+++ Available data +++

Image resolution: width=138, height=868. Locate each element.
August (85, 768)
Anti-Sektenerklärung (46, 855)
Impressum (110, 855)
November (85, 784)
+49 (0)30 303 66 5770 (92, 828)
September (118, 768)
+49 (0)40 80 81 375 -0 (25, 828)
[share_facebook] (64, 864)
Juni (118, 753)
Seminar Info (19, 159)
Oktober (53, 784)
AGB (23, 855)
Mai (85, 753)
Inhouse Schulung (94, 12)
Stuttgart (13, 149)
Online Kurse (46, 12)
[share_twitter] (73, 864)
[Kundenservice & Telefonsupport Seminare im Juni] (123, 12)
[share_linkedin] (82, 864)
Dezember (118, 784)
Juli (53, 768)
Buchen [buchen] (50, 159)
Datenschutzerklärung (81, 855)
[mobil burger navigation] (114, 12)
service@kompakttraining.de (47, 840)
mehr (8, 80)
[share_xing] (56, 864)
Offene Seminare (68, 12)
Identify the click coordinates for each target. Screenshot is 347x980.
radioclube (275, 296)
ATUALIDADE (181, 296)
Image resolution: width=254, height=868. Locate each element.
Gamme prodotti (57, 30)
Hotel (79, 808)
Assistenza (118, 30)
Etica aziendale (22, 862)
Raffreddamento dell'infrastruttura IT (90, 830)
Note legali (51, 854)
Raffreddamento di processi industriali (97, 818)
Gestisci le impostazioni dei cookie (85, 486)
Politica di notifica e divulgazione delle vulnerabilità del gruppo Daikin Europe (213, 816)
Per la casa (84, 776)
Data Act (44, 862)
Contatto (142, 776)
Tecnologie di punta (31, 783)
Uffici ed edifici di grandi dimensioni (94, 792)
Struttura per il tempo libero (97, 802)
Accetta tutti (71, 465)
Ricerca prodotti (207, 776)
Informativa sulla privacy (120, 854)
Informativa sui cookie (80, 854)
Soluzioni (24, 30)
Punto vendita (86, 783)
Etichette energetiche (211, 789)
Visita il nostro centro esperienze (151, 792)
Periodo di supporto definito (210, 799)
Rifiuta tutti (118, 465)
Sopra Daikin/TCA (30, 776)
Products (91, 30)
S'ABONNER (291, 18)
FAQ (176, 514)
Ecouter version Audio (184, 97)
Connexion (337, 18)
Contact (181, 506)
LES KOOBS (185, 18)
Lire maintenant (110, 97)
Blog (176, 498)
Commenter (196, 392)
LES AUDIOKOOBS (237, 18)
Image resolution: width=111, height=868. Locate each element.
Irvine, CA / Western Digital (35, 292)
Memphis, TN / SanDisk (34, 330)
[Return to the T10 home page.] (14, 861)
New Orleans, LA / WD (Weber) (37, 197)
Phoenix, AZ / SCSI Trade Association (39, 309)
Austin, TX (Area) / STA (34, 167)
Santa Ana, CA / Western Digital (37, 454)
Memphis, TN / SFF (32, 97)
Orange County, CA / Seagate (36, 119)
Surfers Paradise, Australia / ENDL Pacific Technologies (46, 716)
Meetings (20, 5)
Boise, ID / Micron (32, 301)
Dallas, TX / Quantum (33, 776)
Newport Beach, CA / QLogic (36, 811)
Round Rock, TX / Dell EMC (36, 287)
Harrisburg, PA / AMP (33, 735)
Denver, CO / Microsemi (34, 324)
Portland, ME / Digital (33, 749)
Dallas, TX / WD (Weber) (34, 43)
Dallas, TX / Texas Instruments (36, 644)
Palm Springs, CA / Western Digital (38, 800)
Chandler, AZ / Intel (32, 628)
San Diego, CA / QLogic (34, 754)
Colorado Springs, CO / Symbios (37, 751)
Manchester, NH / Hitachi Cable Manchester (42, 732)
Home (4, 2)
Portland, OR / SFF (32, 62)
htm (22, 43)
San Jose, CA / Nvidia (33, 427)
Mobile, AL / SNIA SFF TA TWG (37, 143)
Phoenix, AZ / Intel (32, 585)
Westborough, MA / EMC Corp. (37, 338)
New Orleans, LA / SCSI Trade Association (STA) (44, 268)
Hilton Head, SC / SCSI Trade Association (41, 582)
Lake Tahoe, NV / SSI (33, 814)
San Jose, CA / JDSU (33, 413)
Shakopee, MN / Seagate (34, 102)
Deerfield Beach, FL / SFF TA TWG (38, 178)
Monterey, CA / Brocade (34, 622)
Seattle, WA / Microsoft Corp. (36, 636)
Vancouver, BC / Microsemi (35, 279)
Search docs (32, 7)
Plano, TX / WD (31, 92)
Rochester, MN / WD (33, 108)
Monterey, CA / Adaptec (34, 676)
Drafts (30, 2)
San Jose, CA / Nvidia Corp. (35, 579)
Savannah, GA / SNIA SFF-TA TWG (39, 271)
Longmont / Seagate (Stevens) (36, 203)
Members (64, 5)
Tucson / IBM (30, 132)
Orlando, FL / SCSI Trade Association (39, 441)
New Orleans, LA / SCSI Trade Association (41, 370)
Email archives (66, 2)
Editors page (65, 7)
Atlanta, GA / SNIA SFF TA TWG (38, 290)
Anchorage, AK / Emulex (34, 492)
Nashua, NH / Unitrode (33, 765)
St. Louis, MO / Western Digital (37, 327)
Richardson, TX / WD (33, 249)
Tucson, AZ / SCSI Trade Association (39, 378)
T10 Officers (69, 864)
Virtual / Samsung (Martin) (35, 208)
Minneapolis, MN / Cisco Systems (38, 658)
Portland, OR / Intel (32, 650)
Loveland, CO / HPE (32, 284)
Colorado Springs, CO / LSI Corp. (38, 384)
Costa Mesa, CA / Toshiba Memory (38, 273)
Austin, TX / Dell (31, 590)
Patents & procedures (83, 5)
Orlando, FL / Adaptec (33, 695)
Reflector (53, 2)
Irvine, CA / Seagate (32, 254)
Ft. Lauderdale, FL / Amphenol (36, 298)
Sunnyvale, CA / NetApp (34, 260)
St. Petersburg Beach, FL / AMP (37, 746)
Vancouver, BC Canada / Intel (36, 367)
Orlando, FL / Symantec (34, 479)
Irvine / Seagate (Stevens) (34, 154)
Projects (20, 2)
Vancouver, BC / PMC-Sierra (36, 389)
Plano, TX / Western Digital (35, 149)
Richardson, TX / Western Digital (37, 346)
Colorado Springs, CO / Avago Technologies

+++

■ Task brief
Copy out every line from the one containing "November (85, 784)" down to the one containing "Etichette energetiche (211, 789)", both included, without changing anything.

■ Result of this task
November (85, 784)
+49 (0)30 303 66 5770 (92, 828)
September (118, 768)
+49 (0)40 80 81 375 -0 (25, 828)
[share_facebook] (64, 864)
Juni (118, 753)
Seminar Info (19, 159)
Oktober (53, 784)
AGB (23, 855)
Mai (85, 753)
Inhouse Schulung (94, 12)
Stuttgart (13, 149)
Online Kurse (46, 12)
[share_twitter] (73, 864)
[Kundenservice & Telefonsupport Seminare im Juni] (123, 12)
[share_linkedin] (82, 864)
Dezember (118, 784)
Juli (53, 768)
Buchen [buchen] (50, 159)
Datenschutzerklärung (81, 855)
[mobil burger navigation] (114, 12)
service@kompakttraining.de (47, 840)
mehr (8, 80)
[share_xing] (56, 864)
Offene Seminare (68, 12)
Identify the click coordinates for each target. Screenshot is 347x980.
radioclube (275, 296)
ATUALIDADE (181, 296)
Image resolution: width=254, height=868. Locate each element.
Gamme prodotti (57, 30)
Hotel (79, 808)
Assistenza (118, 30)
Etica aziendale (22, 862)
Raffreddamento dell'infrastruttura IT (90, 830)
Note legali (51, 854)
Raffreddamento di processi industriali (97, 818)
Gestisci le impostazioni dei cookie (85, 486)
Politica di notifica e divulgazione delle vulnerabilità del gruppo Daikin Europe (213, 816)
Per la casa (84, 776)
Data Act (44, 862)
Contatto (142, 776)
Tecnologie di punta (31, 783)
Uffici ed edifici di grandi dimensioni (94, 792)
Struttura per il tempo libero (97, 802)
Accetta tutti (71, 465)
Ricerca prodotti (207, 776)
Informativa sulla privacy (120, 854)
Informativa sui cookie (80, 854)
Soluzioni (24, 30)
Punto vendita (86, 783)
Etichette energetiche (211, 789)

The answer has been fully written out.